The ecologists are wondering if these adaptable doglike creatures can make it in the heart of L.A., and so far, the answer is yes, the San Gabriel Valley Tribune reported.
In late May, National Park Services scientists trapped and outfitted two coyotes with GPS collars and tracked their whereabouts into the highly urban Westlake district just west of downtown. A female coyote, about 2 or 3 years old, liked city living so much she had her babies there, the newspaper reported.
Dubbed C-144 because she’s the 144th coyote tracked since the NPS began studying her kind in Southern California, she is raising her five pups in the neighborhood, Justin Brown, a biologist for Santa Monica Mountains National Recreation Area, told the Tribune. She is believed to have one of the most urban home ranges of any coyote ever studied, according to the NPS.
“She is right next to downtown.
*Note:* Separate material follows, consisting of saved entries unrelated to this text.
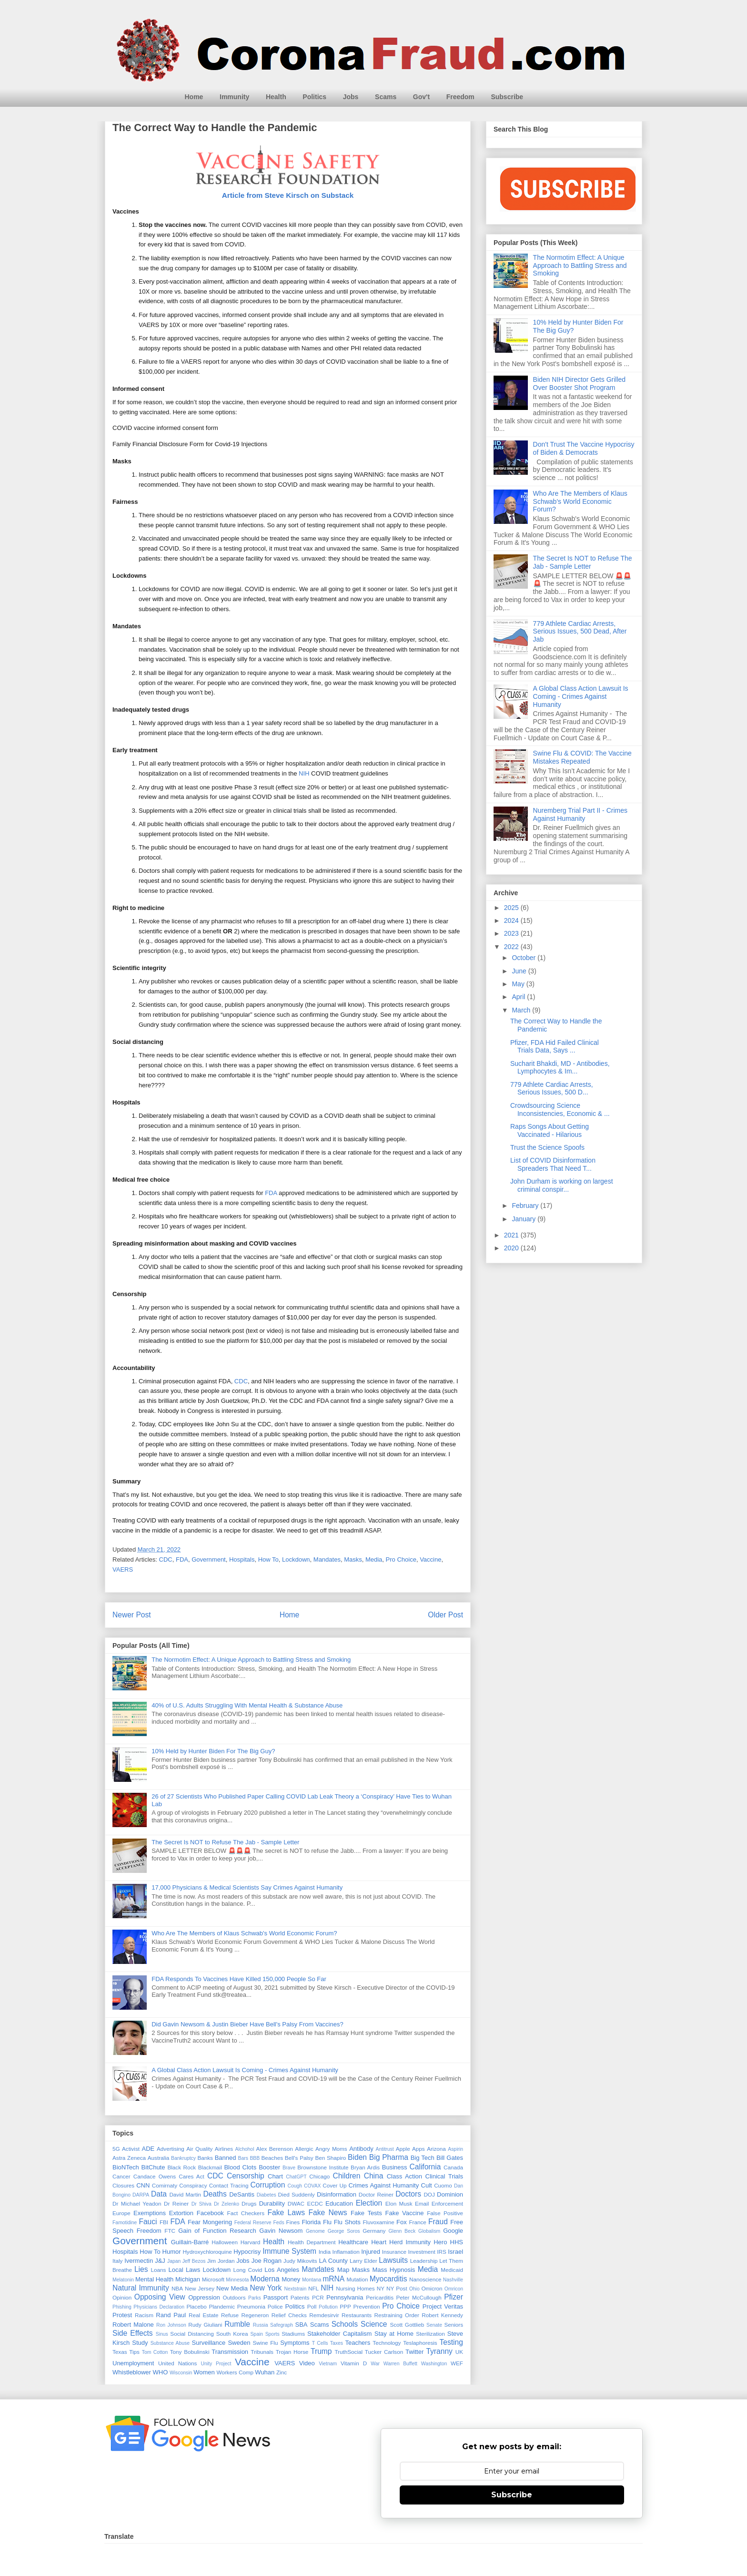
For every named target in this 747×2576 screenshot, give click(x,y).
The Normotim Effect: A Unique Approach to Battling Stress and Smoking (251, 1659)
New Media (232, 2288)
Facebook (210, 2213)
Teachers (357, 2342)
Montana (311, 2279)
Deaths (214, 2194)
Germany (374, 2231)
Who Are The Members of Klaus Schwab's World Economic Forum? (244, 1933)
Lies (141, 2269)
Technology (387, 2343)
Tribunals (262, 2352)
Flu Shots (347, 2222)
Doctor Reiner (376, 2194)
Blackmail (210, 2167)
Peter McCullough (419, 2297)
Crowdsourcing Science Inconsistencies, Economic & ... (560, 1109)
It is crazy there is a coyote there,” Seth Riley, a wildlife ecologist with the NPS who heads the research team, told The Tribune. “She is going across First Street, using the neighborhood vacant lots and hillsides. And she has crossed the 101 Freeway a bunch of times into the Echo Park area.”
The other coyote, a male between 4 and 8 years old, prefers Silver Lake, both the lake environs and Silver Lake Heights east of Hollywood and west of the 2 Freeway, the Tribune reported.
At first, Riley and his team thought the coyotes only were passing through city neighborhoods on their way to the mountains, Sepulveda Basin or Griffith Park for food. But more than two months of tracking data show them living along roads and in high-density residential areas.
“We now know that coyotes are persisting within home ranges that have high human densities and little natural habitat, which is quite remarkable,” biologist Brown told the Tribune.